Washington, 8 fev (EFE).- O Fundo Monetário Internacional (FMI) divulgou nesta segunda-feira que a região da América Latina e Caribe não recuperará o nível de atividade econômica prévio à pandemia da Covid-19 até 2023, principalmente, por causa do forte impacto da crise no emprego.
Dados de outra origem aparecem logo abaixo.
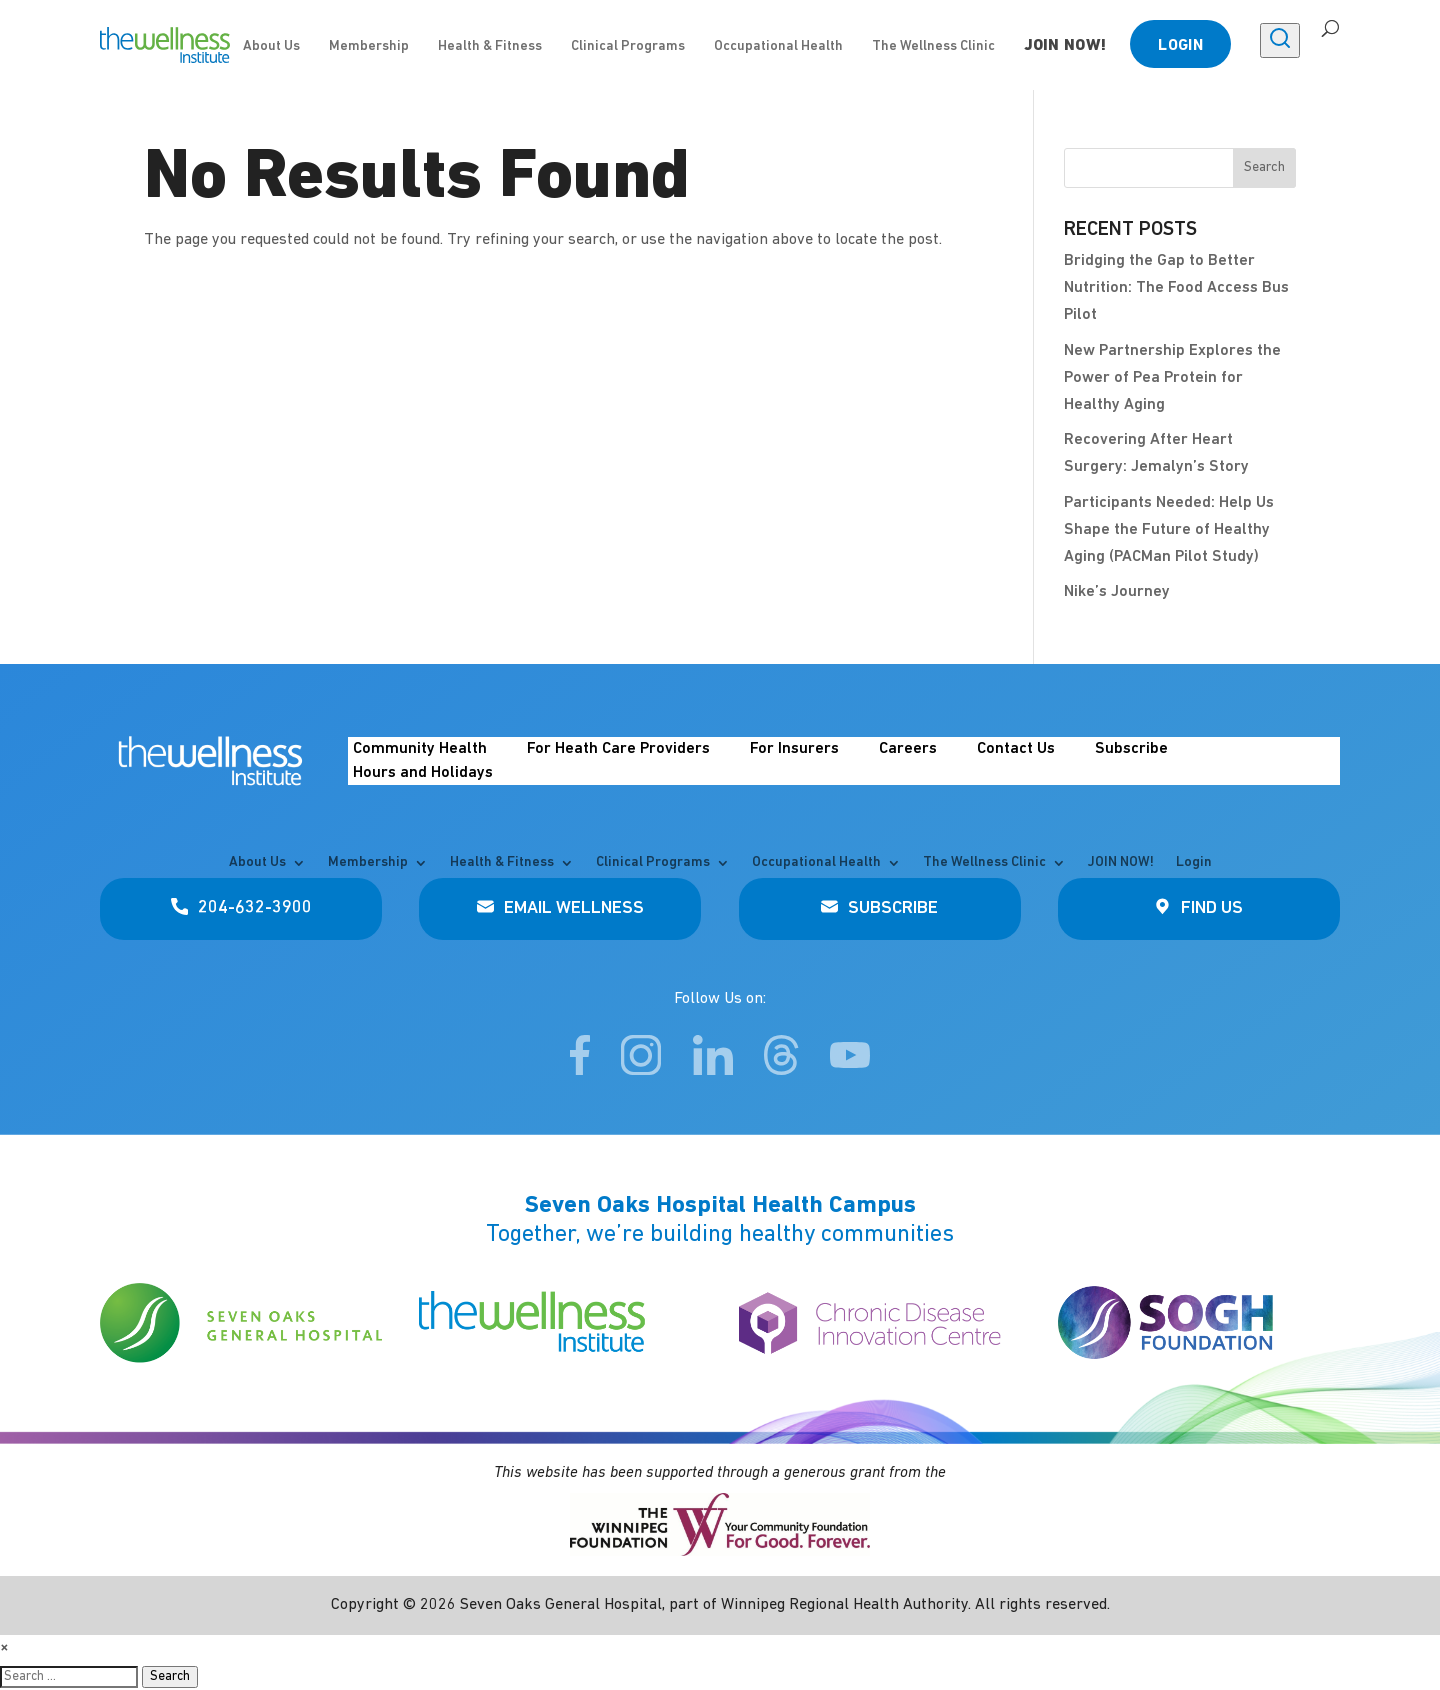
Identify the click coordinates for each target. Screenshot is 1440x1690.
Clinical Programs (628, 46)
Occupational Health (778, 46)
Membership (369, 46)
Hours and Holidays (423, 773)
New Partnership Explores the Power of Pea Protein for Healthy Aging (1172, 378)
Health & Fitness (490, 46)
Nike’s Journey (1117, 592)
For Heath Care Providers (618, 749)
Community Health (420, 749)
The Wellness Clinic (933, 46)
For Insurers (794, 749)
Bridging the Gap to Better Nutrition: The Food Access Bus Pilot (1176, 288)
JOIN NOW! (1065, 46)
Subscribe (1131, 749)
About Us (271, 46)
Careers (908, 749)
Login (1180, 46)
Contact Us (1016, 749)
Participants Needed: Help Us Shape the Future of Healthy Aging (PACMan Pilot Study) (1169, 530)
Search (170, 1676)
Segundo o prognóstico, o produto da região retornará aos níveis prévios à pandemia apenas em 2023, e o Produto Interno Bruto (PIB) per capita não conseguirá em 2025, o que significa mais tarde que em outras regiões do mundo", indicou o diretor do Departamento do Hemisfério Ocidental do Fundo, Alejandro Werner, em uma nova análise do desenvolvimento da região.

De acordo com o FMI, a crise da Covid-19 repercutiu "desproporcionalmente no emprego", e as perdas se concentraram, sobretudo, nas mulheres, nos jovens e nos trabalhadores informais e menos qualificados.
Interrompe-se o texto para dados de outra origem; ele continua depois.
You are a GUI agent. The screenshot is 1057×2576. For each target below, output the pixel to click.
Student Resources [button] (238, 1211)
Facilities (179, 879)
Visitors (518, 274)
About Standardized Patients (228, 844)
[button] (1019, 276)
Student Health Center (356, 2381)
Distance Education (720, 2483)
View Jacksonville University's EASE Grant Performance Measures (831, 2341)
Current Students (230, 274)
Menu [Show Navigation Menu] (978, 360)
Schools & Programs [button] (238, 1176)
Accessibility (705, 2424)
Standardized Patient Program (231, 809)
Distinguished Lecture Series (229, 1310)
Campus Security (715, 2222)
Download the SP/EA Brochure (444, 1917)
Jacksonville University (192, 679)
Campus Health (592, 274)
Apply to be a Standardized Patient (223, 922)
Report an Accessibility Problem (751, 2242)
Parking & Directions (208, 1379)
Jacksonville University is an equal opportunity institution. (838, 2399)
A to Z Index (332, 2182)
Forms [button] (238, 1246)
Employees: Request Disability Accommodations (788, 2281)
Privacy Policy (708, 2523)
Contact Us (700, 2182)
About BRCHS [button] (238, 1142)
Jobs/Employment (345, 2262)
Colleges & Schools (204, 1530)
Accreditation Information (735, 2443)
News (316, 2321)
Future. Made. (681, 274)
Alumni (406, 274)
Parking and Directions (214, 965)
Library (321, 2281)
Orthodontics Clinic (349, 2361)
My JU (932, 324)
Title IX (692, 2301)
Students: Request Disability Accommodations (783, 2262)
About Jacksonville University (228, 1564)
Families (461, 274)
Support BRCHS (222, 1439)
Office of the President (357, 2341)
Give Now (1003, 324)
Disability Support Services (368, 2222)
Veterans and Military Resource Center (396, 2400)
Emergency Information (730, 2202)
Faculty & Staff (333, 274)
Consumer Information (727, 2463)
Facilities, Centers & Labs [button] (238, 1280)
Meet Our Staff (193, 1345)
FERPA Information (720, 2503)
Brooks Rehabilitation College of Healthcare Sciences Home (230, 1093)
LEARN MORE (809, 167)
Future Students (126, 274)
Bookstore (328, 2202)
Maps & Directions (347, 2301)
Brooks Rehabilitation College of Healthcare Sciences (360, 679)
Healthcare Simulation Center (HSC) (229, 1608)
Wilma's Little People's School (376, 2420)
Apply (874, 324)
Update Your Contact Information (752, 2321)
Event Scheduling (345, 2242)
Em seu relatório, a equipe liderada por Werner explicou que, apesar de as economias da América Latina e Caribe terem começado a reverter a devastação econômica inicial provocada pela pandemia, no início de 2020, as novas altas no número de casos no fim do ano passado "ameaçam frustrar a recuperação que já é desigual e agravar os enormes custos sociais e humanos".

A situação levou a vários governos das regiões e reintroduzir medidas de confinamento mais rígidas, o que também afetou a atividade econômica de vários países, que já têm grandes taxas de trabalho informal.

Em meio a esse contexto, o FMI elevou nesta segunda-feira para 4,1% o prognóstico de crescimento regional para 2021, contra os 3,6% que tinham sido calculados em outubro do ano passado, em vista os resultados mais sólidos do que o previsto para 2020, a expectativa pelas campanhas de vacinação em massa, o maior crescimento dos Estados Unidos e o aumento dos preços de algumas matérias-primas.

Para além das previsões macroeconômicas, o Fundo Monetário Internacional lamentou que os custos sociais e humanos durante a pandemia "tenham sido enormes" até agora, e alertou que "fazem que haja uma grande sombra sobre este último prognóstico".

Nesse sentido, foi lembrado que há estimativa de mais de 17 milhões de pessoas terem entrado em situação de pobreza na região, enquanto que o empreso segue abaixo dos níveis prévios à crise. Além disso, "é provável" que a desigualdade tenha aumentado na maioria dos países da região.

O FMI ainda destacou que os cálculos agregados para a América Latina e Caribe "ocultam importantes diferentes entre os países", já que o crescimento para este ano foi revisado em alta no Brasil, México, Chile, Colômbia e Peru, em baixa no Caribe, por exemplo.